You can only live three days without it. All living things need it. And it’s one of the many luxuries that sets RV camping apart from tent camping. That’s right, we’re talking about running water. Here is our guide that provides you everything you need to know about getting the water flowing in your rig.
When you’re traveling from campsite to campsite, the quality of water will change depending on your location. To ensure your water quality, we recommend taking a few steps to filter your water so that it is always at the same high quality. You can easily install Brita filters on the kitchen sink, or buy a pourable filter that fits in your RVs fridge. On top of these filters, it’s always a good idea to use a carbon filter on the hose hookup to the city water. This takes out some of the impurities and particles right from the source.
GET IT FLOWING
Many campgrounds have fresh water hookups at each site. To prevent RV pipes from bursting, it’s a good idea to use a pressure regulator to control the water pressure coming out of the ground. Then, simply take your hose and plug it into the city water hookup on your RV. Always use a certified potable water hose. You can easily keep your hoses organized by noting that the certified water hose is white in color. A simple garden hose will not work when you are hooking up to water.
Make sure your bypass valve is turned to the “bypass” side instead of the “fill tank” option, and turn off your water pump. Now, just turn on the city water and you are good to go! We also suggest examining the whole line to make sure that there are no leaks.
If you are camping without a water utility hookup, make sure that you ration out your water. You don’t want to run out while you’re at the campground. Think about rationing your water as if you were tent camping. Of course, you will have a lot more water because RV tanks can hold 50 gallons or more, but it’s important to remember to use the water sparingly, especially if you are on an extended trip.
TAKE THE TEMP
It’s important to protect your water hose when temperatures are very high and very low. When a hose under pressure is exposed to extreme temperatures, it can weaken and split the hose making it fail. If you’re on an extended trip and plan to remain stationary for a long period of time, it’s a good idea to insulate your hose.
Once you leave the campsite, make sure that you let your tank completely drain out. If you leave a little bit of water in your tank for a long time, you could start to smell a foul odor.
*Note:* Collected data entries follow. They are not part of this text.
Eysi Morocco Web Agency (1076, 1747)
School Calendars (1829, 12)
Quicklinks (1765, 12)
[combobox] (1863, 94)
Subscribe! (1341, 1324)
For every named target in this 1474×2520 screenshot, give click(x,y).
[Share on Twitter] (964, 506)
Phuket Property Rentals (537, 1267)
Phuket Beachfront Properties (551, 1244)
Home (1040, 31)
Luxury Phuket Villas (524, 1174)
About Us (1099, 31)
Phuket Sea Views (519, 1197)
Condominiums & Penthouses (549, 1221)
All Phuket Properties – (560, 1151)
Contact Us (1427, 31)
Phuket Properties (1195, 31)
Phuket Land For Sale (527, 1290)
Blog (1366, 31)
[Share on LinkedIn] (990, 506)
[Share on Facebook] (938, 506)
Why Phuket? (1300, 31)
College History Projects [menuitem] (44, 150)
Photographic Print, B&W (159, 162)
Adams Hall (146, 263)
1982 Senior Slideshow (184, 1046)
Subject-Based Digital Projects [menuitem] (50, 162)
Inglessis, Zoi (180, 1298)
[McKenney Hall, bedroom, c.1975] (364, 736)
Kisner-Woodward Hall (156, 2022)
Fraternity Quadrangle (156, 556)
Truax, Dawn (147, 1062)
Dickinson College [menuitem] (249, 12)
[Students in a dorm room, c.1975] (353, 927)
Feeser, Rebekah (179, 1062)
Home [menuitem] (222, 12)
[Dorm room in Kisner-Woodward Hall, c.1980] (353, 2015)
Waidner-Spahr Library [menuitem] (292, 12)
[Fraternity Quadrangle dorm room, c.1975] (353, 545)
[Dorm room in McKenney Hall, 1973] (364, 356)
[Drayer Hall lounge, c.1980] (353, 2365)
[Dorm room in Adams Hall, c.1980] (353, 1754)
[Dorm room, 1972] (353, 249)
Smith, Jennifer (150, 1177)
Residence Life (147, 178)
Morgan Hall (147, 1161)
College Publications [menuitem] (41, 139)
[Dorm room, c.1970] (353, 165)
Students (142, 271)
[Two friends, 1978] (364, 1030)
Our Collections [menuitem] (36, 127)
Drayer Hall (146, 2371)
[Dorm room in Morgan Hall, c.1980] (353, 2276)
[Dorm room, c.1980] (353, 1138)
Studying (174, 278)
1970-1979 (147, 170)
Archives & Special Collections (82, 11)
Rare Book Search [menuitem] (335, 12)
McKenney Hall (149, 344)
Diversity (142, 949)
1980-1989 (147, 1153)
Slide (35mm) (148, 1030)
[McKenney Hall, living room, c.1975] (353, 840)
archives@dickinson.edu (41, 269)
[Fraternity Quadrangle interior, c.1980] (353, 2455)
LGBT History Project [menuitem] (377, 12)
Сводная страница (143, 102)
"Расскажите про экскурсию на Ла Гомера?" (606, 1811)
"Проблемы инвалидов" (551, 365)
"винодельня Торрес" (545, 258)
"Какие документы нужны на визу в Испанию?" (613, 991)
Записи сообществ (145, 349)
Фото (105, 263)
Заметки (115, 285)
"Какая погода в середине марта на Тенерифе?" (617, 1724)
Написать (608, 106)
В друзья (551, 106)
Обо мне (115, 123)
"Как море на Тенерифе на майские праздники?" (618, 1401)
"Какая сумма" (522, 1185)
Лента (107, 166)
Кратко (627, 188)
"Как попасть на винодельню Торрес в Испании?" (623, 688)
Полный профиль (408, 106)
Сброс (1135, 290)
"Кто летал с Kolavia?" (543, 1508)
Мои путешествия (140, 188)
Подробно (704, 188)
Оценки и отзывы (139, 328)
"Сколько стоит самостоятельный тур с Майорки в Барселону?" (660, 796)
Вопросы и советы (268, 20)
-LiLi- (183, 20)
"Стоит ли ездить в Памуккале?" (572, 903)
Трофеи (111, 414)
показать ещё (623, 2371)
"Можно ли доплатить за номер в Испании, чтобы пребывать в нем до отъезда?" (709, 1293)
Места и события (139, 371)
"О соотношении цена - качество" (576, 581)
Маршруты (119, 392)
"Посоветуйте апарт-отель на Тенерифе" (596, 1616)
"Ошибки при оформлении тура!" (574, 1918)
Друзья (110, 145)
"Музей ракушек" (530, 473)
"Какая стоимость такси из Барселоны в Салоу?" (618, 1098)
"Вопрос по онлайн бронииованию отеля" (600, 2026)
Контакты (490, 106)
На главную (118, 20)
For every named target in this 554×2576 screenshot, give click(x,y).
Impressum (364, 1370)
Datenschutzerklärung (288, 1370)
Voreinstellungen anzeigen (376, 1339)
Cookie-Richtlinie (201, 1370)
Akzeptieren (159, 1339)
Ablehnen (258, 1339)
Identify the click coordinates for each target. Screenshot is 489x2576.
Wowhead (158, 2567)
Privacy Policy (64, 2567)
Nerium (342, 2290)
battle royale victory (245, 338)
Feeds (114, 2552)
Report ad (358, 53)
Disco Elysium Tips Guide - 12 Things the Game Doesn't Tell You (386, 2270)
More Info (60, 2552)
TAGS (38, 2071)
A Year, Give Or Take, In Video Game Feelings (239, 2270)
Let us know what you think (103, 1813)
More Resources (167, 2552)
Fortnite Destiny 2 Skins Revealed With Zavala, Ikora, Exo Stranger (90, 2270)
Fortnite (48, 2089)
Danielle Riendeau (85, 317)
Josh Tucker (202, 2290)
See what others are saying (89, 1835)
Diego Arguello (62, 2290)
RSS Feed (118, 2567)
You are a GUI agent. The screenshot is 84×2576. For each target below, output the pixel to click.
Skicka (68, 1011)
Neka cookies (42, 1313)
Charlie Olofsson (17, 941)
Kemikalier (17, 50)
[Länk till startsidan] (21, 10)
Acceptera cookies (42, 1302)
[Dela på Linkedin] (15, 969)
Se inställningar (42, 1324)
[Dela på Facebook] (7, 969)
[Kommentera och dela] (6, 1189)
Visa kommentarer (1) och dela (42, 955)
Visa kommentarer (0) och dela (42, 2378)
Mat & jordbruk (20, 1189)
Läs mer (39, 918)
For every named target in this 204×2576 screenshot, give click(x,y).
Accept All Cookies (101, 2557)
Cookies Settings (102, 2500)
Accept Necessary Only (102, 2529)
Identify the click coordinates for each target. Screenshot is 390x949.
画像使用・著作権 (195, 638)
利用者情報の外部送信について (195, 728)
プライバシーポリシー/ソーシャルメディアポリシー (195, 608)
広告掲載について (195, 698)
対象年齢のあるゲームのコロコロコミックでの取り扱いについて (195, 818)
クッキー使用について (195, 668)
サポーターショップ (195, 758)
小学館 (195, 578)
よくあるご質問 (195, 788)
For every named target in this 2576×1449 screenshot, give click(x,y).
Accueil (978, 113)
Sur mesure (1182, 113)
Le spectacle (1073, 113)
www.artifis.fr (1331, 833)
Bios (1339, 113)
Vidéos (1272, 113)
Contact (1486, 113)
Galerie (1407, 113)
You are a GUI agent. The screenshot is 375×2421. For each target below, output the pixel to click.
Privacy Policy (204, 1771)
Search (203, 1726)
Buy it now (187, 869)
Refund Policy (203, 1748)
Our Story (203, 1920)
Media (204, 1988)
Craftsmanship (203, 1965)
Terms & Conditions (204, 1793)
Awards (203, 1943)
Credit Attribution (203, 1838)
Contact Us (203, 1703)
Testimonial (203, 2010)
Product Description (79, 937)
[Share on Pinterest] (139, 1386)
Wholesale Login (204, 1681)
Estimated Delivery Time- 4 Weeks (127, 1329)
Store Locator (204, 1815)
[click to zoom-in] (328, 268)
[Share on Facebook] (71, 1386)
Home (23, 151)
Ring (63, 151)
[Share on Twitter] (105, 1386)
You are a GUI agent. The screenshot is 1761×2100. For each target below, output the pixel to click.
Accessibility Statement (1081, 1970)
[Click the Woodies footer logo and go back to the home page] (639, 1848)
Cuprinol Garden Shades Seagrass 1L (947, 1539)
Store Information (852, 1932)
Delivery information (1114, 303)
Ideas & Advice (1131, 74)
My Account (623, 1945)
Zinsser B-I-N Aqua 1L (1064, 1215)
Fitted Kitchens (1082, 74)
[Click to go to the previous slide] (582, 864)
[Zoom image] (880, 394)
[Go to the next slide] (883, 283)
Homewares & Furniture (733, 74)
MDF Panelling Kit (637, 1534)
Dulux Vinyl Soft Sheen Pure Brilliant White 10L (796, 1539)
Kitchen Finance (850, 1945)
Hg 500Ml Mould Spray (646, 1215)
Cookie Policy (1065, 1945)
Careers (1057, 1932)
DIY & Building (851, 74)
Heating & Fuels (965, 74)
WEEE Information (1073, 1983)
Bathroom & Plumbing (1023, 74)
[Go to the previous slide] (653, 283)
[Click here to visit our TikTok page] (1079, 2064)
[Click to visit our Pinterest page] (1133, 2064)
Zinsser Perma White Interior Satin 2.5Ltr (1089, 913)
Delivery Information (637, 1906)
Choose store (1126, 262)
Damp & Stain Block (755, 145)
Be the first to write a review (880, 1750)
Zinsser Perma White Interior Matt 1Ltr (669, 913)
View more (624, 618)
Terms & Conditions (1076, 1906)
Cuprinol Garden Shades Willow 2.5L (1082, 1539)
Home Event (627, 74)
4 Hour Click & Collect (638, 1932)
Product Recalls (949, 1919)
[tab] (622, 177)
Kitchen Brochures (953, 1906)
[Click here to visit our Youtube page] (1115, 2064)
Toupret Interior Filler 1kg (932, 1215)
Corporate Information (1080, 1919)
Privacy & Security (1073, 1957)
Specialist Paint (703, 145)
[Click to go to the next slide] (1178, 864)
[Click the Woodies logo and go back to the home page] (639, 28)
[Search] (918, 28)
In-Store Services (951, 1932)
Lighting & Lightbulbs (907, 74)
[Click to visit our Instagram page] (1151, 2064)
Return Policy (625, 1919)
To get rid of the stale water, it’s best to rinse out the system with a fresh water system cleaner like Spring Fresh. First, close your drains.Then fill the system with water and Spring Fresh according to the directions and let the mixture sit in the tank for 12 hours, and then rinse the whole system out until it smells good. For extra cleansing take your camper for a drive to jostle the fluid in your system around to enhance cleaning.
There you have all of our best tips to get the water flowing in your rig! Of course, we know that living the Good Life means being well hydrated. So fill up the fresh water tank, and let’s get livin’!